Viruses, bacteria, fungi, protozoa and helminths infect the CNS;
the clinical picture depends on the infecting agent, the site of
infection and the host factors. The most common form of CNS
infection is acute meningitis of viral etiology, a benign,
self-limited disease, whereas the most severe form is bacterial
meningitis. The infections of the CNS represent a continuous
spectrum of overlapping clinical syndromes from benign
self-limiting diseases to severe and life-threatening infections.
Prompt and accurate diagnosis is necessary for proper treatment.
Therefore, close cooperation between clinicians and the laboratory
is mandatory.
8.2 Introduction
Infectious diseases of the central nervous system (CNS) differ
from infections of other organ systems in many ways. CNS is
different from other organ systems, it is contained within a rigid
skull, surrounded by layers of meninges and it contains no
lymphatics.
Numerous infections of the CNS can progress rapidly and cause
substantial damage or even death if they are not recognized and
treated promptly and aggressively. Physicians have, therefore, to
be aware of the possibility of CNS infections in their patients.
The common clinical manifestations suggesting infection of the CNS
include altered consciousness, headache and other signs of
increased intracranial pressure (vomiting, cardiovascular and
respiratory signs), seizures and focal signs of CNS dysfunction.
Apart from these, signs of infection (predominantly fever) are
often present.
8.3 Pathogenesis of
CNS infection
The pathogenic organisms gain access to the CNS predominantly by
haematogenic spread. Viruses usually first colonize the mucosal
surfaces throughout the body, then they enter the blood. Prior to
invading the CNS, they usually multiply at extraneural sites and
then cross the blood-brain barrier. Most viruses enter the CNS
directly through the cerebral capillary endothelial cells, some
infect cerebral microvascular endothelial cells, some enter via the
choroid plexus and some viruses are carried through the barrier by
the infected leukocytes. Certain viruses can reach the CNS via the
olfactory nerve and peripheral nerves. The mode of entry into the
CNS also influences the mode of spread of the virus within the CNS.
In bacterial infections of the CNS, the first event is usually
mucosal colonisation in the nasopharynx. Most bacterial pathogens
possess surface characteristics that enhance mucosal colonization.

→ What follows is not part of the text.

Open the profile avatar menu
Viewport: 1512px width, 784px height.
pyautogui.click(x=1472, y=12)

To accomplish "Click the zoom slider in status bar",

After gaining access to the bloodstream bacteria have to survive
host defence mechanisms. They achieve that by means of a
polysaccharide capsule that resists phagocytosis by neutrophils and
classic complement-mediated bactericidal activity. The exact
mechanism of meningeal invasion by bacteria is not known, probably
a sustained bacteraemia plays a role. After bacteria gain access to
the subarachnoid space, local host defences are inadequate to
control the infection. The induction of an intense inflammatory
response in the subarachnoid space by meningeal pathogens
contributes to many of the pathophysiologic consequences of
bacterial meningitis and therefore to significant morbidity and
mortality from this disorder. It is caused by the release of
inflammatory mediators in the CNS. In the course of bacterial
meningitis, the permeability of the blood-brain barrier increases.

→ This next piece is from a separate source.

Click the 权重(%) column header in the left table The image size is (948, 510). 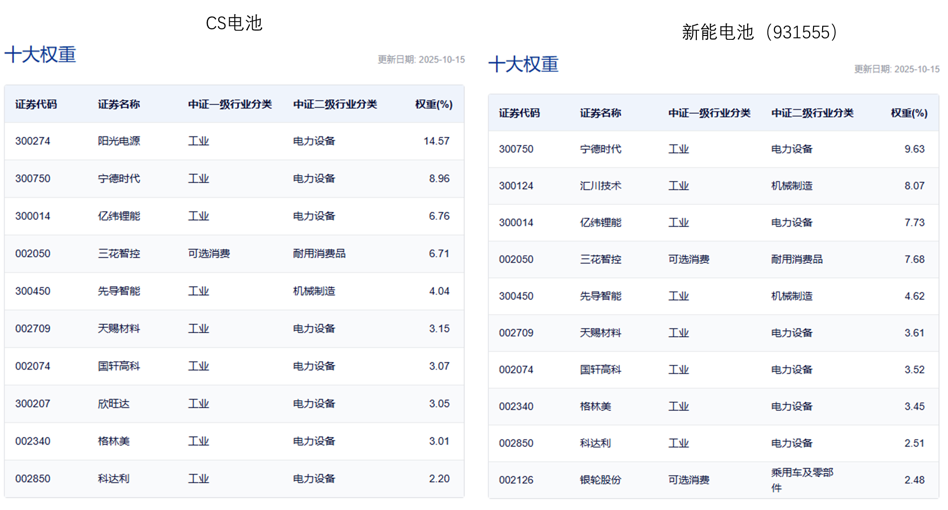coord(433,104)
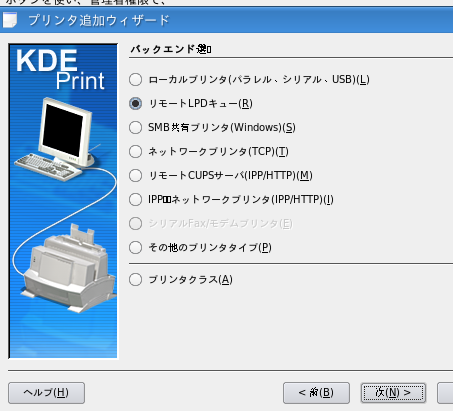Screen dimensions: 453x411
Task: Choose ネットワークプリンタ (TCP) option
Action: click(135, 152)
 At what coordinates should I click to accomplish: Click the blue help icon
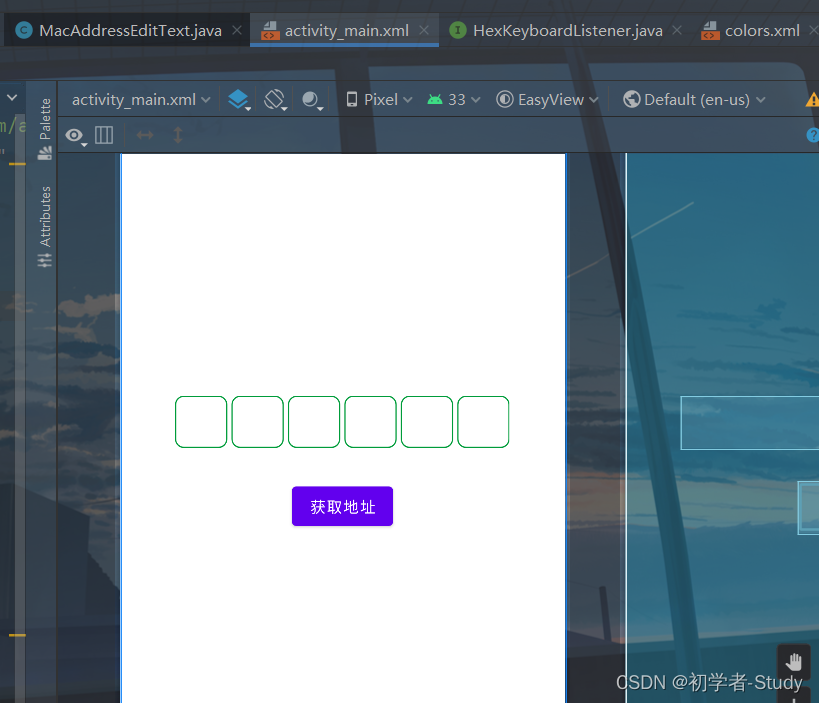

An important event in the course of bacterial meningitis is
cerebral oedema, caused by vasogenic, cytotoxic or interstitial
mechanisms. It contributes to increased intracranial pressure and
may result in life-threatening cerebral herniation. Cerebral blood
flow is decreased during bacterial meningitis, and relative anoxia
follows, further contributing to neuronal damage.
In cases of localized purulent infections within the CNS,
bacteria originate from adjacent foci of infection, such as otitis,
sinusitis, mastoiditis or septic phlebitis, or alternatively
bacteria may arrive via septic emboli from distant sites of
infection (e.g. infected heart valve).
In certain viral and mycoplasmal infections as well as following
immunizations, immune response is elicited not only against the
infecting agent but also against myelin basic protein. The immune
response against myelin in the peripheral nerves and nerve roots
causes peripheral nerve dysfunction, when the CNS myelin is
affected, acute disseminated encephalomyelitis ensues.
8.4 Clinical
syndromes of CNS infection
8.4.1 Acute meningitis
Meningitis represents inflammation of meninges and is recognized
by an increased number of leukocytes in the cerebrospinal fluid
(CSF). On the basis of gross appearance and leukocyte content of
the CSF, aseptic and purulent meningitis can be distinguished.

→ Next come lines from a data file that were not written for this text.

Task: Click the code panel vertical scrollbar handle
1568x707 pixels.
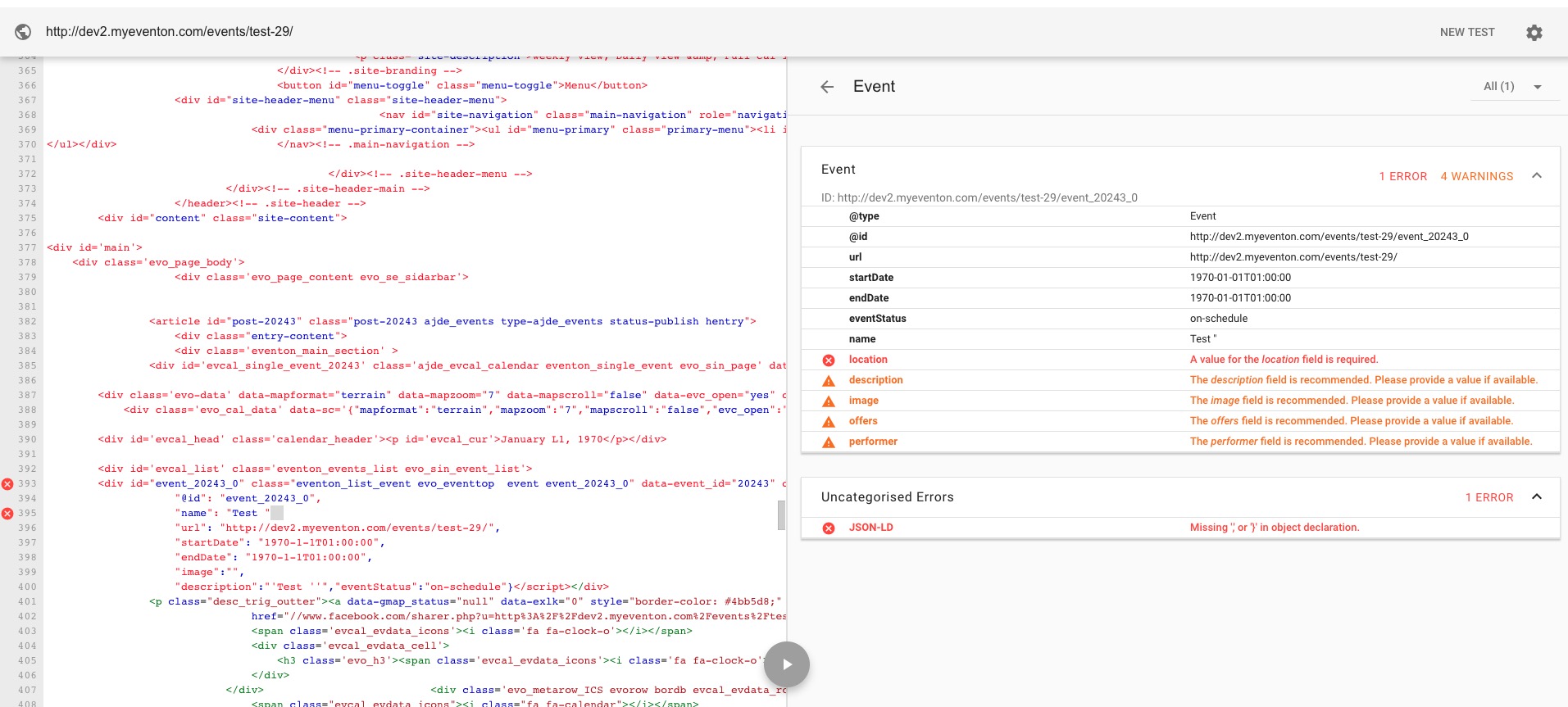Action: click(x=781, y=515)
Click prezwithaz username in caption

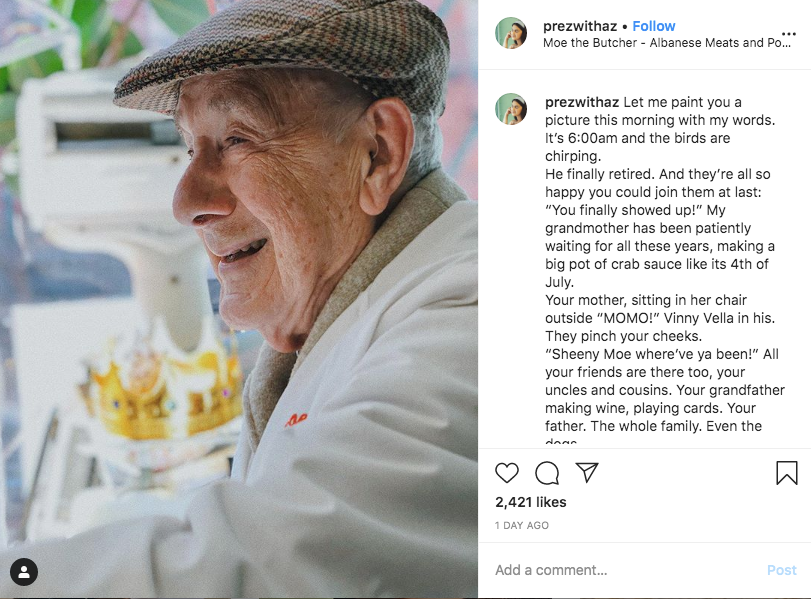581,102

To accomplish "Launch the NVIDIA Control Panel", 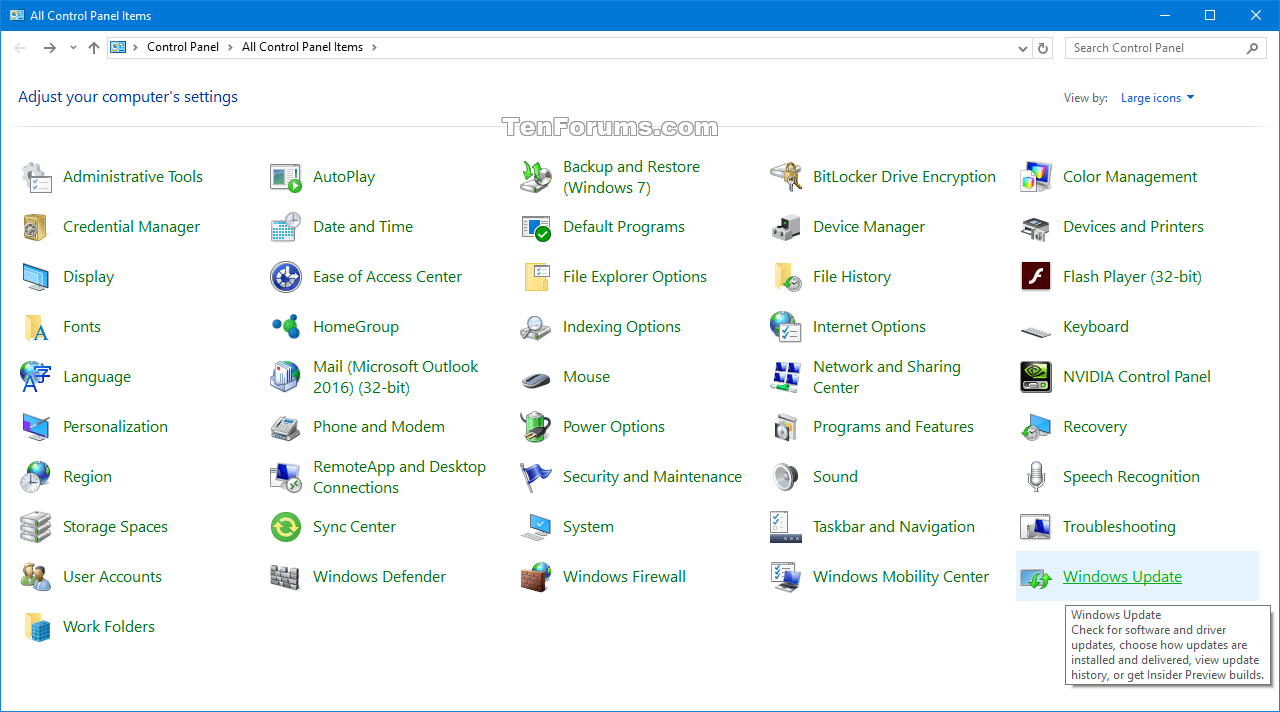I will pyautogui.click(x=1135, y=377).
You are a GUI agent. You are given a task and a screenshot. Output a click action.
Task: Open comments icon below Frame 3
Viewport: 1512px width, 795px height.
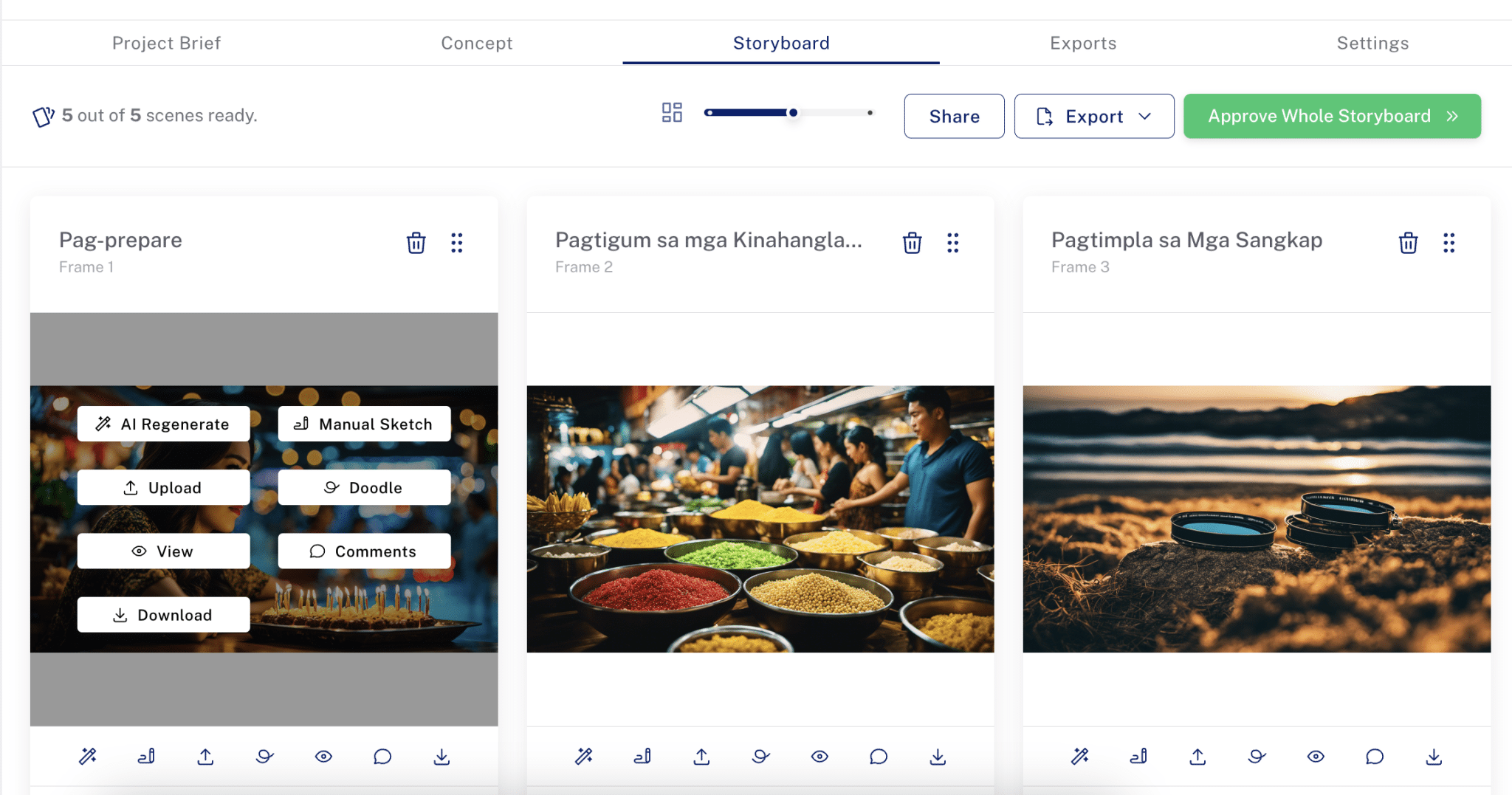pos(1374,756)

Aseptic meningitis is more common and it is usually caused by
viruses. Enteroviruses are the most common cause of viral
meningitis. The disease can occur in epidemics, it is most common
in late summer and early fall. In Slovenia, tick-borne encephalitis
virus is the second most common cause of viral meningitis. While
viral meningitis is a mild disease with a self-limiting course,
bacterial or purulent meningitis is a medical emergency. Depending
on the causative agent and host factors, it carries substantial
morbidity and mortality. It is usually caused by Streptococcus
pneumoniae and Neisseria meningitidis.
Since the introduction of vaccination Haemophilus influenzae
type b meningitis has been observed very rarely. The clinical
features of meningitis and the spectrum of potential pathogens
depend on the host risk factors. In Table 1, the causative agents
of bacterial meningitis in various age and risk groups are shown.
In a patient with suspected meningitis, lumbar puncture and
examination of the cerebrospinal fluid (CSF) has to be performed
immediately. The typical CSF findings in bacterial (purulent)
meningitis are shown in Table 2.
| Predisposing factor |
Common bacterial pathogens |
| Age |
|
| 0-4 weeks |
S. agalactiae, E. coli, L. monocytogenes, K. pneumoniae,
Enterococcus spp., Salmonella spp. |
| 4-12 weeks |
S. agalactiae, E. coli, L. monocytogenes, H. influenzae, S.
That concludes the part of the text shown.